Porém, a empatia tem limites. Nas chacinas do Curió e das Cajazeiras, fui acordado com a notícia dos crimes. Na última sexta-feira, fui dormir com a informação das execuções no Benfica, ainda sem a dimensão exata da ocorrência. E, por mais tocado que tenha ficado com os dois casos anteriores, desta vez foi diferente.

Há um nível de experiência que só a familiaridade traz, e isso transforma a relação com a violência. Meu pai nasceu a um quarteirão da praça onde ocorreu a chacina da última sexta-feira. Ainda tenho tios que moram ali. A Gentilândia foi paisagem definidora da minha infância. Corria entre as praças vizinhas. Ali aprendi a jogar bila. No início da vida adulta, foi ali que vivi o ambiente da universidade. O lugar faz parte de quem sou, em diferentes fases.

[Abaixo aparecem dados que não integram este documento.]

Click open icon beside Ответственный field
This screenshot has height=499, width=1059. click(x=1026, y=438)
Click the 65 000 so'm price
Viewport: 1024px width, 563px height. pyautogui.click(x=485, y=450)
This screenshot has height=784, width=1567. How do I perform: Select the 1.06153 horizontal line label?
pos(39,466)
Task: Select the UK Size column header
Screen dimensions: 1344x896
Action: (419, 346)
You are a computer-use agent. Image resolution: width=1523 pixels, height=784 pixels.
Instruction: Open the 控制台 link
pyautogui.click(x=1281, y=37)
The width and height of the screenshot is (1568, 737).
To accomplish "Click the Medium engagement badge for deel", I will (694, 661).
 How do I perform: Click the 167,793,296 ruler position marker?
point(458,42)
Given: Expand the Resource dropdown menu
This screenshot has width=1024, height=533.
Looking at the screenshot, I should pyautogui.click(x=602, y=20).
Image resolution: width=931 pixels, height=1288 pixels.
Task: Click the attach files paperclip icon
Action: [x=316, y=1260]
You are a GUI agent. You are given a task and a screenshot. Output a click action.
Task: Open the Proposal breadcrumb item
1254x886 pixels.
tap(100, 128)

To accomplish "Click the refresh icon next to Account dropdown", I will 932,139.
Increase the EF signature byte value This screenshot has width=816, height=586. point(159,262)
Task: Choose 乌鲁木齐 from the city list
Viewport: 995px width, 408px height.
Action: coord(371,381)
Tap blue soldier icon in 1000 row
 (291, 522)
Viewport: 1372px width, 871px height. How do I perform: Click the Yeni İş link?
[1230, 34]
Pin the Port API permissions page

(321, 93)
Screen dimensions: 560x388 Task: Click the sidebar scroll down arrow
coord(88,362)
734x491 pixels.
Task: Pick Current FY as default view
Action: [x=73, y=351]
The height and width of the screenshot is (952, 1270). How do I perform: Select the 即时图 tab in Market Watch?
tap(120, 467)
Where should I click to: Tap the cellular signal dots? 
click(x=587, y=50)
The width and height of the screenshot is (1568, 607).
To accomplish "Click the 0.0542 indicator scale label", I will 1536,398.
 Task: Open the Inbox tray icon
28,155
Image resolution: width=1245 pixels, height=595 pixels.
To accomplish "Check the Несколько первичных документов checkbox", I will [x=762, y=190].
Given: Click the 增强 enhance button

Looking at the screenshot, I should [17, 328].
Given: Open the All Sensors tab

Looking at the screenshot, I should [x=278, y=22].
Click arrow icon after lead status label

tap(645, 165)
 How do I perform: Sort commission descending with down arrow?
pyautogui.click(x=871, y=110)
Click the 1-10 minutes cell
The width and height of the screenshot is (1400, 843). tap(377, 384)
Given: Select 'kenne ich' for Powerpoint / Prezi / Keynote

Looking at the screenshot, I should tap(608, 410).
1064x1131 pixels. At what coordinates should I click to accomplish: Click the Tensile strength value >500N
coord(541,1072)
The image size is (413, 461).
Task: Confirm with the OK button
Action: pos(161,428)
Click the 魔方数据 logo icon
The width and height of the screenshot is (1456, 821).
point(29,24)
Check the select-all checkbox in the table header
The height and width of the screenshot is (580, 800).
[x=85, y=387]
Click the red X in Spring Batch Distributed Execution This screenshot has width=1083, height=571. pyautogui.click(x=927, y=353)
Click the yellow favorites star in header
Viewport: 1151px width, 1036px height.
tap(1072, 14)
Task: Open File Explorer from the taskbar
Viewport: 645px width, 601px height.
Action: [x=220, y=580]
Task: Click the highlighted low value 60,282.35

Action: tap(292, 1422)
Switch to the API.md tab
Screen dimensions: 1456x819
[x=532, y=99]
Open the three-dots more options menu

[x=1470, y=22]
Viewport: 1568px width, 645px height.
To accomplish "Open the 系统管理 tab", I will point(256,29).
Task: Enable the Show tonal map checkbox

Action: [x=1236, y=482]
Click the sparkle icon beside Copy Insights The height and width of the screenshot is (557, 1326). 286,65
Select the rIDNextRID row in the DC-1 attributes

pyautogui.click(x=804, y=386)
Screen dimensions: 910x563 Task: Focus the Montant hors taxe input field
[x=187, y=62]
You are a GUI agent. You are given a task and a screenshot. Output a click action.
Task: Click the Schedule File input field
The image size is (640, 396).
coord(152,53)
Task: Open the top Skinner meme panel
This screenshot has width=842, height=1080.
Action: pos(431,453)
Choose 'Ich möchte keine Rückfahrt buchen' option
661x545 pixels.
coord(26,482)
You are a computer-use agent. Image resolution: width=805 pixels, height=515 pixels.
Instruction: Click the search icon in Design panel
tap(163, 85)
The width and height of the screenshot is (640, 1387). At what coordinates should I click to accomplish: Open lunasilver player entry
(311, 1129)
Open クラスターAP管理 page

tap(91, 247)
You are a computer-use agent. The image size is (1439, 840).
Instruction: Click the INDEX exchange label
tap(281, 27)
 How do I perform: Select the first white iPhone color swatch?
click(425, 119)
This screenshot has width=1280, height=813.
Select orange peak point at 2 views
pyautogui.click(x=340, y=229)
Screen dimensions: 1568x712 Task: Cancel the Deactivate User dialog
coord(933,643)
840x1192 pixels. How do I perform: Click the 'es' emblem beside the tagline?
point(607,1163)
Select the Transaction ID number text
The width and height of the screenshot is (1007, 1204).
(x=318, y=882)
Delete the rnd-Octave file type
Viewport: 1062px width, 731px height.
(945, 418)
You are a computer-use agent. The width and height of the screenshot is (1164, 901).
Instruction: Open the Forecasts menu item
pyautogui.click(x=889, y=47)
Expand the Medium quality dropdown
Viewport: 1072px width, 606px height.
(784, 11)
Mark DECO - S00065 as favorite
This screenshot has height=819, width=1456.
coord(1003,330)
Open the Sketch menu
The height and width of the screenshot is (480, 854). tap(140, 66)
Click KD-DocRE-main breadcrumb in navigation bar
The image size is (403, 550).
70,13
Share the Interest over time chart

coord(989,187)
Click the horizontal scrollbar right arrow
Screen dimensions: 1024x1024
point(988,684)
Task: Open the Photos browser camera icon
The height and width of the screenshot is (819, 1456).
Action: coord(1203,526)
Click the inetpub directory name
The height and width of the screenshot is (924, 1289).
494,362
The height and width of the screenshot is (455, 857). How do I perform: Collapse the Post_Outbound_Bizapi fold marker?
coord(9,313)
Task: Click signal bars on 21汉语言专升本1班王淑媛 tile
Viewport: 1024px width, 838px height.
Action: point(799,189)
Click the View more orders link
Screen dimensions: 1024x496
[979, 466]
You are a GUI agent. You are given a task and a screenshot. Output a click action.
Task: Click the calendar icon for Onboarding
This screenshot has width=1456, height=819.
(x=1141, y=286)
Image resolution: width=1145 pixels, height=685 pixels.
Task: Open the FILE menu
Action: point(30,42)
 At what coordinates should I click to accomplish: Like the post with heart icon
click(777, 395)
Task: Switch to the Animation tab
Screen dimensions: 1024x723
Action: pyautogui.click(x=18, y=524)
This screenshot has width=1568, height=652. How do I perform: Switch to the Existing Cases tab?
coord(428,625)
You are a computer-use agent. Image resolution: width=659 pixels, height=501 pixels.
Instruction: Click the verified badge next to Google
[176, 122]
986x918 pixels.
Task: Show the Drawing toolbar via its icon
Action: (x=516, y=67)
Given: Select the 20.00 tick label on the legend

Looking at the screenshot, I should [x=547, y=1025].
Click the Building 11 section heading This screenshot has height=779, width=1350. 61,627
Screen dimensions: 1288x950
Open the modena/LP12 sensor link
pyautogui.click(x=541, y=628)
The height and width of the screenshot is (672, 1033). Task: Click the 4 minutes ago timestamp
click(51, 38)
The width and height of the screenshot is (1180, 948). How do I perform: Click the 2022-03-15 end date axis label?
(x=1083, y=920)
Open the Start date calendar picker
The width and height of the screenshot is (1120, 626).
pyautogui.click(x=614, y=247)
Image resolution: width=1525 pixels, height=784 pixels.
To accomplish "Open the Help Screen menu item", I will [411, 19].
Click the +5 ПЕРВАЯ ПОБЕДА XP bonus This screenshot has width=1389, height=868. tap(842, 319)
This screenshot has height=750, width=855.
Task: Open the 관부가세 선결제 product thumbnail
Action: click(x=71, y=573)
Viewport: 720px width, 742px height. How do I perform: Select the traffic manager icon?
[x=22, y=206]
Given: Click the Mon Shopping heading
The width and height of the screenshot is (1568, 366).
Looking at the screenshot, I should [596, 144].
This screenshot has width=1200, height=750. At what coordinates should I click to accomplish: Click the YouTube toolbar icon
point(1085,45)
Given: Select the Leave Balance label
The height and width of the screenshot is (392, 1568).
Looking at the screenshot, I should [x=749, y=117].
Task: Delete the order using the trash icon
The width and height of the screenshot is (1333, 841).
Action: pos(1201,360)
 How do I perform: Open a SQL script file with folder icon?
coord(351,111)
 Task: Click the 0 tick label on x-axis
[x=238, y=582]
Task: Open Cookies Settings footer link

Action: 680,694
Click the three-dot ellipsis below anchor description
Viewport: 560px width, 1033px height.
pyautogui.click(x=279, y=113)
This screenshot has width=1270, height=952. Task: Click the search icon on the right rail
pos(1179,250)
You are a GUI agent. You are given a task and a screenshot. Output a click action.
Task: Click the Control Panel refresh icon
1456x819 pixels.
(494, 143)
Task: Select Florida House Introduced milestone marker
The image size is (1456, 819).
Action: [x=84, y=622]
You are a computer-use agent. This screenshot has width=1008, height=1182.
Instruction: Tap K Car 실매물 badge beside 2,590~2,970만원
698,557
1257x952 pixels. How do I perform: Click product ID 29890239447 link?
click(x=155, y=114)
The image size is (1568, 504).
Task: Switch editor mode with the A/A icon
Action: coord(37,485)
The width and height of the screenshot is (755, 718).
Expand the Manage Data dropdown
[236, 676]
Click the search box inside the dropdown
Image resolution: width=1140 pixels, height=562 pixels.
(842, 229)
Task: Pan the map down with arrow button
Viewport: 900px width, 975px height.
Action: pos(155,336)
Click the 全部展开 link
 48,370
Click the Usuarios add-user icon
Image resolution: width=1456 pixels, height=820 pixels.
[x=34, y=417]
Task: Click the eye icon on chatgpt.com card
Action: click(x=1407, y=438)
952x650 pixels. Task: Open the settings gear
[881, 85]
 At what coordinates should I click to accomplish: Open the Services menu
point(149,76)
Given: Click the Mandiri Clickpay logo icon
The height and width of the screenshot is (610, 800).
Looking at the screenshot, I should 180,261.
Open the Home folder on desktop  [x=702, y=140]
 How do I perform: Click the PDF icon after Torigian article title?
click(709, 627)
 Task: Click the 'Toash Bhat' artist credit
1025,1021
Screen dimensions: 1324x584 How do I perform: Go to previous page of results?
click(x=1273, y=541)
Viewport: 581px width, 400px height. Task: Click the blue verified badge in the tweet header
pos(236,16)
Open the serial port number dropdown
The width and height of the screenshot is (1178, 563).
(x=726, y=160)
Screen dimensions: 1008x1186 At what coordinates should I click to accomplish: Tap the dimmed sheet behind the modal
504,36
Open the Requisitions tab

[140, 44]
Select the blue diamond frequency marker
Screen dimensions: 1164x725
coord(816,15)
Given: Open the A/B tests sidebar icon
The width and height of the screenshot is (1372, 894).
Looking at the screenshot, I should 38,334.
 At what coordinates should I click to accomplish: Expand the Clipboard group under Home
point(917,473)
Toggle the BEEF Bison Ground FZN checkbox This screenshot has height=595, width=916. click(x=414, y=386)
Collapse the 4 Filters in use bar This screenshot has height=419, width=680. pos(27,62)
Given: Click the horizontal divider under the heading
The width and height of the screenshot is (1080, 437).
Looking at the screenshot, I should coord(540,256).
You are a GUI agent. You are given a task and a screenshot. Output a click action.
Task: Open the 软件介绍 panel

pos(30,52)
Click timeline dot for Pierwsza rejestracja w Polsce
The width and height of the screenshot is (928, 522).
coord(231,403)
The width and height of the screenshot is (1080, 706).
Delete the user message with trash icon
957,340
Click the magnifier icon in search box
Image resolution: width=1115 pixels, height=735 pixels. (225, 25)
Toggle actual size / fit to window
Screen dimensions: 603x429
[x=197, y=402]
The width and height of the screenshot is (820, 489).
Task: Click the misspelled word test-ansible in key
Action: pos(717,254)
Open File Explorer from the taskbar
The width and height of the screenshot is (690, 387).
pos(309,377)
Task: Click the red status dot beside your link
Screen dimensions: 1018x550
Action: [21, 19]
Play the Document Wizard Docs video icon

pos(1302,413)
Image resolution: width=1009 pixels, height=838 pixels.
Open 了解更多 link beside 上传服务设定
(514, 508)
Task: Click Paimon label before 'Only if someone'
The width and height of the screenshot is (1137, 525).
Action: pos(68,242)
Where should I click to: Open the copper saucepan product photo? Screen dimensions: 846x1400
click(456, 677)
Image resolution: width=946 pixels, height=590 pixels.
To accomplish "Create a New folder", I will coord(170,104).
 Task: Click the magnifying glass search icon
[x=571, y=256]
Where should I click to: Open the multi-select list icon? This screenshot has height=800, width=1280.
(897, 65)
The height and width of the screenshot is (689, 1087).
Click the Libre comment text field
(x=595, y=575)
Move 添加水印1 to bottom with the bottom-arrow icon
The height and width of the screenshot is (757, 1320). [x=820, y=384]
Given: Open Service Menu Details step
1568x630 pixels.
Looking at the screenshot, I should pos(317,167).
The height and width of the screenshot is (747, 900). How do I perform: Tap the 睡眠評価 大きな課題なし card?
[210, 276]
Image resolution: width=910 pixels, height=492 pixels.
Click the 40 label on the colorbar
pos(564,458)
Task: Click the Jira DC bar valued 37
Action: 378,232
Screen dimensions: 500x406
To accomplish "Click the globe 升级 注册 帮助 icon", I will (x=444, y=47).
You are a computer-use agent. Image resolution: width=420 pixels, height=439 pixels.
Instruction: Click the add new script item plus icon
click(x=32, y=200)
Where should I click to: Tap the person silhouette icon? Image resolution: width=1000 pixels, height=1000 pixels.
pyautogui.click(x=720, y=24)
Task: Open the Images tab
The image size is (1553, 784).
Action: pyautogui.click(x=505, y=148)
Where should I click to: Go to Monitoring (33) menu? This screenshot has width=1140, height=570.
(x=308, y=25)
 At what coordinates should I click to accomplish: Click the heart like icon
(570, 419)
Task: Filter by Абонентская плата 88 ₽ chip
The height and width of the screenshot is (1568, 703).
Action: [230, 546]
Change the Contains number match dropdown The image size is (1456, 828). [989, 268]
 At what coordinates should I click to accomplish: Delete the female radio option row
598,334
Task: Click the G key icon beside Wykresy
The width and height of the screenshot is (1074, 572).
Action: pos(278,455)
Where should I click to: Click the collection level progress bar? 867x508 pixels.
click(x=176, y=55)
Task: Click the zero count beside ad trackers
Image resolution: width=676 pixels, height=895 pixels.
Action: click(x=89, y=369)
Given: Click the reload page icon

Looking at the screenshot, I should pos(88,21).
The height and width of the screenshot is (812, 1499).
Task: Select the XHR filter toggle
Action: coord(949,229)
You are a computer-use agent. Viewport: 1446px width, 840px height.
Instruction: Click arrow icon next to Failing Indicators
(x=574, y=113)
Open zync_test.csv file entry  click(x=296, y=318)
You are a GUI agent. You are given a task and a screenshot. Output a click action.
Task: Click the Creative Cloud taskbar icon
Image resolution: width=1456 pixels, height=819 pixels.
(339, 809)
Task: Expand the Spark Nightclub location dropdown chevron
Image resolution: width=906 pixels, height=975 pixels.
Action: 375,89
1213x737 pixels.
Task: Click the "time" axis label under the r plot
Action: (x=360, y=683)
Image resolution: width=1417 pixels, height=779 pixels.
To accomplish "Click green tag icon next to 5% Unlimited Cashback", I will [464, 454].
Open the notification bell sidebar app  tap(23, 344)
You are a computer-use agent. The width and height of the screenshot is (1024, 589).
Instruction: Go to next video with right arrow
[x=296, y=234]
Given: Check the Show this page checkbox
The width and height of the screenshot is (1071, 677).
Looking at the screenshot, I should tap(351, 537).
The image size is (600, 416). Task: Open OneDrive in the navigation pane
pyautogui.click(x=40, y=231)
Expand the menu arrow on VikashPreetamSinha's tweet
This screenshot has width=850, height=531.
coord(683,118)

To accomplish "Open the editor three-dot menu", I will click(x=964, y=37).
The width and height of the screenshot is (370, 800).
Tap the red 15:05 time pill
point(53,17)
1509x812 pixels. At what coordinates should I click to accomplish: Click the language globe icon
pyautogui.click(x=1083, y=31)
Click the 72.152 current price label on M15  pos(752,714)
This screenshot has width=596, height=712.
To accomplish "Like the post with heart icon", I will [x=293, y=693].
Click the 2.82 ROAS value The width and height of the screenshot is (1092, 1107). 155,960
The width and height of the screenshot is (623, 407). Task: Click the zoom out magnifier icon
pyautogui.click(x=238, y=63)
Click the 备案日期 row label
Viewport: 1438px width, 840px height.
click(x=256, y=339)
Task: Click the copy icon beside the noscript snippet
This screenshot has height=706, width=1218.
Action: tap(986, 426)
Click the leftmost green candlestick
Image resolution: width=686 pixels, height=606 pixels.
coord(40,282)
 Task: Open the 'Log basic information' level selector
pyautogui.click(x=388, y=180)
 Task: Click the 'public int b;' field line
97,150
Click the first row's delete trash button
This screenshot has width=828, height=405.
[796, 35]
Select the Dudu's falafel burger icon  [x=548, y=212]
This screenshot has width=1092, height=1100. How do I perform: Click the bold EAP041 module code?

Na barbárie da última sexta, tive contato com o tipo de sentimento em relação às chacinas que, pelo menos há três anos, já é conhecido de moradores do Cais do Porto, Curió, São Miguel, Sapiranga, Granja Lisboa, Bom Jardim, Cajazeiras. Na Região Metropolitana de Fortaleza, a lista inclui Aquiraz, Horizonte, Maranguape, Pacatuba, Paraipaba…

Crimes sempre chocam, ou deveriam chocar, mas, quando em cenário familiar, no qual você já esteve algumas vezes, frequentado por seus amigos, cria-se grau de intimidade indesejada e perturbadora.

Nasci e cresci em área pobre e que se tornou violenta, o Jardim América. Convivi com crimes próximos a locais onde morei e moro. Mas nunca tive contato com violência dessa dimensão e tão perto. Essa é a minha realidade e de uma minoria de Fortaleza. A maioria já tem essa triste familiaridade.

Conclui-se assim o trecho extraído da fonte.